L’Union Européenne enfermée dans une logique peu compatible avec les réalités du Sud

Eléments significatifs pour un changement

Jean Jacques GUIBBERT

01 / 1999

Responsable actuellement à Enda PPU au Sénégal, j’ai travaillé précédamment au Maroc, où j’ai lancé une antenne d’Enda . Nous étions donc une toute petite équipe avec des petits projets. Comme nous étions une institution au début de son histoire, en train d’identifier des processus naissants, nous avions besoin de financements modestes et nous nous sommes adressés à la délégation locale de la UE.

De cette relation, j’emettrai deux observations:

* La première, c’est que la UE ne voulait pas prendre en compte nos projets parce que les financements étaient trop modestes. Cela correspond probablement à une orientation stratégique claire et à un goût du risque relativement peu élévé.

Pour eux,les petits projets n’ont que de petits impacts et ils ne décident de s’engager que lorsque les impacts sont significatifs. Ils mesurent cet impact en fonction du volume de financement du projet qui leur est soumis. Or ceci était très difficile pour nous au Maroc, où les réalités sont telles que les organisations n’ont pas toujours les capacités de faire de gros projets. Et puis qui dit impact significatif, ne dit pas nécessairement gros programmes.

* La deuxième : nous avions tous le sentiment que la délégation n’avait aucune indépendance par rapport à Bruxelles et qu’elle n’avait aucune marge de manoeuvre. Alors, à quoi servent-elles?
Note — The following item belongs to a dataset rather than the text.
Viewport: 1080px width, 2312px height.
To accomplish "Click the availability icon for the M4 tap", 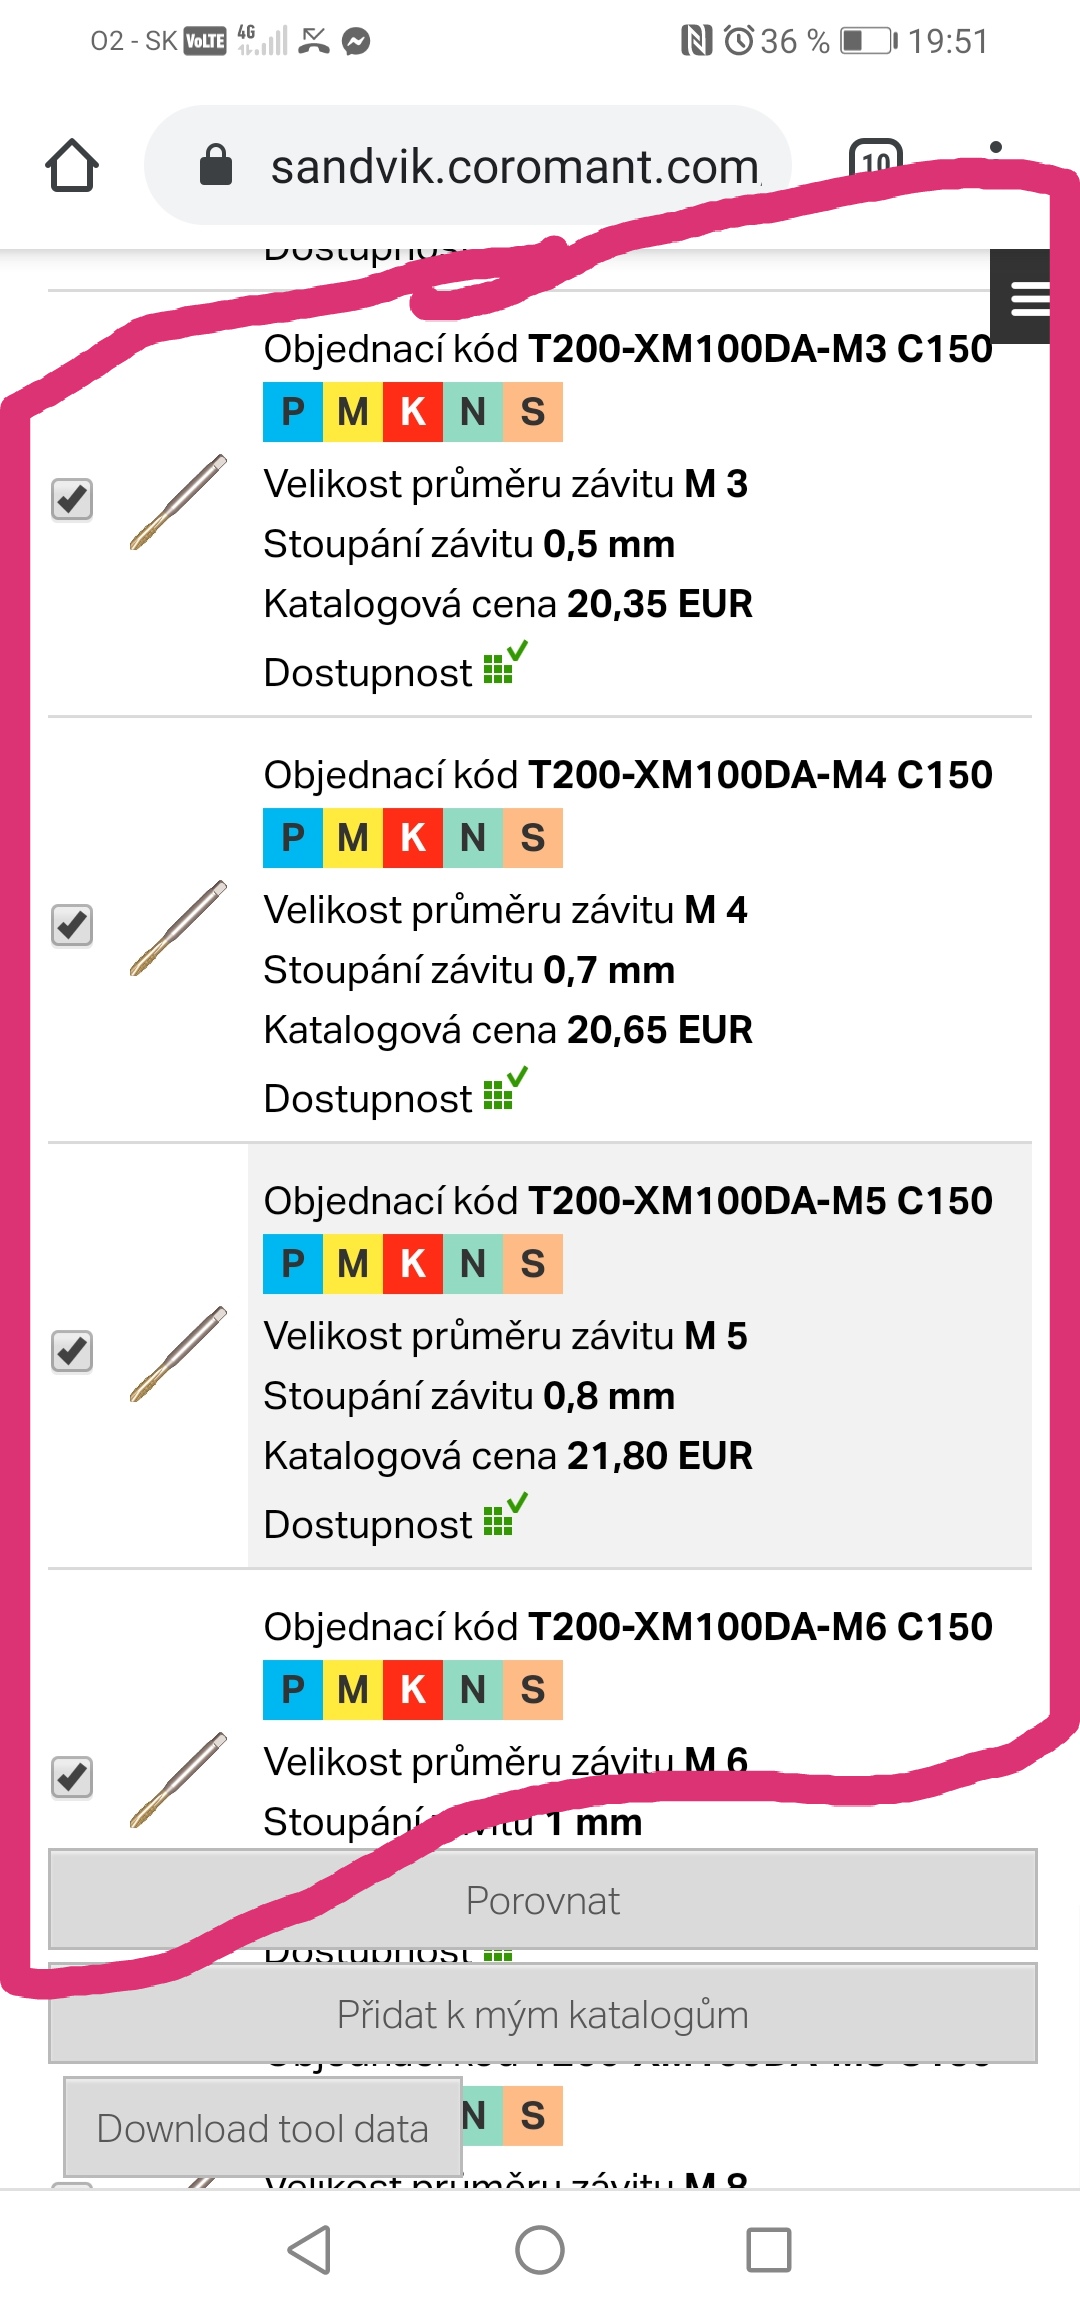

En tant qu’ENDA Maghreb, nous avons été aussi partie prenante d’un vaste programme inter-antennes d’ENDA, le PRECEUP, financé par l’Union Européenne. A travers cette relation indirecte, puisque ce programme était géré via notre délégation à Paris, on a pu aussi mettre le doigt sur quelques éléments :

* D’abord, le contrôle financier et le système mis en place autour des justificatifs a été vraiment très lourd . On passe un temps fou à devoir justifier la moindre dépense et cela demande une énergie considérable.

* D’autre part, il y a rarement un débat qualitatif. A cet égard, nous avons eu une expérience assez intéressante. Dans le cadre du PRECEUP, un comité de pilotage a été mis en place et lors d’une des rencontres de ce comité à Bogota, un fonctionnaire de l’Union Européenne était présent. Un débat avait été lancé sur la question: comment faire en sorte que les gens de la commission soient davantage partie prenante et participatifs par rapport à des questions de fonds, de stratégies, d’orientations et pas uniquement des contrôleurs.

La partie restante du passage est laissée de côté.